Recipes that get passed down from generation to generation are so special because even after a loved one has passed on, mixing together ingredients can bring them back in some small way. The freshly baked aroma of zucchini bread coming hot out of the oven takes me back to my mother and grandmother's kitchens, but I also make it because it's damn delicious.
I'm especially proud recreating this recipe today because I grew the zucchini in my own garden, just like my grandmother used to do. This moist bread is the perfect way to use up all of that summer squash! Plus, the pineapple brightens it up perfectly. This recipe makes two loaves so you can give one away to someone who will undoubtedly consider themselves quite special and very lucky.
Zucchini bread is good at any time of day. Eat it for dessert, breakfast, or as an afternoon snack. I especially love it warm out of the oven or nuked in the microwave for 10 seconds with a spread of butter.
Wipes drool from keyboard
Before Ree Drummond was a pioneer; before Ina Garten went barefoot in her contessa; Ruth Hughes was baking this pineapple zucchini bread for her four children and seven grandchildren (including yours truly). Without further ado, I present to you, my Grandma Ruth's well-loved recipe for pineapple zucchini bread.
Preheat oven to 350 degrees. Grease and flour loaf pans, or spray with baking spray.
Combine eggs, oil, sugar, and vanilla then beat until thick and foamy.
Stir in zucchini and pineapple.
In a separate bowl, whisk together the rest of the ingredients: flour, baking soda, baking powder, salt, cinnamon, nutmeg, nuts, and currants or dates.
Pour wet ingredients into dry, stirring to combine.
Divide batter evenly between loaf pans. Bake for one hour or until a toothpick inserted in the center comes out clean. Cool in pan 10 minutes. Turn out on wire rack to cool.
No need to peel the zucchini before you shred it, just chop the ends off. Some recipes say to let the zucchini drain, but I think moist zucchini makes for a more moist loaf.
Take 'em or leave 'em. I leave out the chopped walnuts and dates because I'm not a big fan of the texture.
If you can only find a 20oz can, just drain it and use half (10oz) of the pineapple.
The original recipe says to use a 9x3-inch loaf pan, but I updated it to 9x5-inch which is standard these days. Whatever size you have on hand will work as long as you fill it two-thirds of the way full.
Mine always gets eaten or given away, but zucchini bread will keep in the freezer for two to three months.

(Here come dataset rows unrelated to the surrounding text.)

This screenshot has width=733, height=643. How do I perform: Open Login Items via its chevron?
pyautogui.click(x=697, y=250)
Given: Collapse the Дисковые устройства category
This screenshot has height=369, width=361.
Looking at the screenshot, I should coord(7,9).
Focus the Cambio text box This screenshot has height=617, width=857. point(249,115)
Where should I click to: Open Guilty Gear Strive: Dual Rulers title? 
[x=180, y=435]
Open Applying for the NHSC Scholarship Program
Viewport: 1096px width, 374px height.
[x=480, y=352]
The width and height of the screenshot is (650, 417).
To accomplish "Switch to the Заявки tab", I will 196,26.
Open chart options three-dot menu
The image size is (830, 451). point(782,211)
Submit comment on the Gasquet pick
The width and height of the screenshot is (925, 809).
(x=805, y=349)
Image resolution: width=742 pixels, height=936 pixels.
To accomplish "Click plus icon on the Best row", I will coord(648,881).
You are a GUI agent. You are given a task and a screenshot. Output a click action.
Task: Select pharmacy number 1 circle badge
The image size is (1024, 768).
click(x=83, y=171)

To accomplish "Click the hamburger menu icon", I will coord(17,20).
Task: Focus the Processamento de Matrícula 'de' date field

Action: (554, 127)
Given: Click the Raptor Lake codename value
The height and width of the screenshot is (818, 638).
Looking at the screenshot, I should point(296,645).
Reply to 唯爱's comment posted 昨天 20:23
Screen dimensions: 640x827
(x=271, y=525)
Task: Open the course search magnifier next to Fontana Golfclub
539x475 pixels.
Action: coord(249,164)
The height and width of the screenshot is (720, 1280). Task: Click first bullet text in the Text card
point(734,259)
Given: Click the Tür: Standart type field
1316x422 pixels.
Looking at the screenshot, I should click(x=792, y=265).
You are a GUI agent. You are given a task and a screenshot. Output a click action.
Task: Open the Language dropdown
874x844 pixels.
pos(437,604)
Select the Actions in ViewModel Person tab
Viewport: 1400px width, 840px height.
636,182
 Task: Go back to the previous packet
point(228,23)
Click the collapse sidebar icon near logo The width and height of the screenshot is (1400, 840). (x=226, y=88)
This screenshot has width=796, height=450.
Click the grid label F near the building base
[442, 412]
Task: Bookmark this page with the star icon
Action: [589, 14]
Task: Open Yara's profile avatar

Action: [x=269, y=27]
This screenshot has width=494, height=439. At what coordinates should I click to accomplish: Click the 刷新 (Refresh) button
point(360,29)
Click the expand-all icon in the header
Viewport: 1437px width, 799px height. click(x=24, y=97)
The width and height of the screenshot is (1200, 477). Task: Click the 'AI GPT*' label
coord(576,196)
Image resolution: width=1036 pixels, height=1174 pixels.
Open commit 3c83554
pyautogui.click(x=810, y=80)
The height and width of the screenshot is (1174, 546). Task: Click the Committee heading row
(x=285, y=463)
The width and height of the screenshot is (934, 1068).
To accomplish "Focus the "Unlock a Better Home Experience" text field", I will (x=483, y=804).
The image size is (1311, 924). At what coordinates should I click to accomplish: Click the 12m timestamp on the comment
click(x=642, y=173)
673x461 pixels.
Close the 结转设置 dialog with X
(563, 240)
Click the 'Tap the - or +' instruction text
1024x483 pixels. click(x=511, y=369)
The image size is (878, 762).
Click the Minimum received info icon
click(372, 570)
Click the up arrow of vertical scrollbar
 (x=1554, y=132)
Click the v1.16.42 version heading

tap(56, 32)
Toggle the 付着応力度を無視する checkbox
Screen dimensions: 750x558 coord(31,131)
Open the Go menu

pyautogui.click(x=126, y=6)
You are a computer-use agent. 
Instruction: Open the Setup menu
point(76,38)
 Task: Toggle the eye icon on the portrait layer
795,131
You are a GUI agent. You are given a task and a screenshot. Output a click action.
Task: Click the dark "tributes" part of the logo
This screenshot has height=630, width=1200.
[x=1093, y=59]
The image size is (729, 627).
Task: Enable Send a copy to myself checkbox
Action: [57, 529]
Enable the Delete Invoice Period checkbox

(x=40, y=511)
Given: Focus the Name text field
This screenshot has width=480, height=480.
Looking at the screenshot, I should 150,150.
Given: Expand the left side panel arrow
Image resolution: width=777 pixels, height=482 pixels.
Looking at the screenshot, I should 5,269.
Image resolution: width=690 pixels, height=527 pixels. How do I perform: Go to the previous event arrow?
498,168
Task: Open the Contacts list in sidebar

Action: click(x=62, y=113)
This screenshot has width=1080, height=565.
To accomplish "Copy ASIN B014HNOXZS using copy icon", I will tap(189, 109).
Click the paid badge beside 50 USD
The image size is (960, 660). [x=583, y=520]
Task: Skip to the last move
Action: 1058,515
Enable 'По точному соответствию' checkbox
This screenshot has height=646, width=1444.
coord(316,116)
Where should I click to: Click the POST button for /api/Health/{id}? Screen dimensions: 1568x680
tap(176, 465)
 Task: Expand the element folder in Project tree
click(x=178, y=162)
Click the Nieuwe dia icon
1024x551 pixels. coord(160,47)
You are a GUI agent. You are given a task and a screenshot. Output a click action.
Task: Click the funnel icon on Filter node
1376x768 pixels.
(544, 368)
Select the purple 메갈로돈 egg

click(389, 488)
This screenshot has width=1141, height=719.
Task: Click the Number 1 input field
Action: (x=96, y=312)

I store it wrapped in foil, so I would just pop it in a freezer bag from there, but you could wrap it in plastic wrap and then foil to freeze then just set out to defrost.
My grandmother's beautifully written recipe has obviously gotten a lot of use over the years.
To avoid holes on top like mine above (oops!), gently drop the loaf pan on the counter a couple of times before baking to get the air bubbles out of the dough.
If you don't have any pineapple, applesauce will do in a pinch.
Instead of currants or dates, you could try adding dried cranberries or half a cup of semi-sweet chocolate chips.
To make muffins instead of a loaf, pour into muffin tin instead of a loaf pan and bake for 20-22 minutes until an inserted toothpick comes out clean.
Trisha Yearwood's recipe is quite similar, but instead of pineapple, she adds shredded coconut and instead of dates or currants, Trisha uses maraschino cherries.
Make this already vegetarian recipe vegan by substituting 3/4 of a cup mashed ripe banana, silken tofu, or vegan yogurt for the three eggs.
It won't taste like Grandma's, but you can make this recipe healthier by substituting agave, honey, maple syrup, or even molasses for the sugar.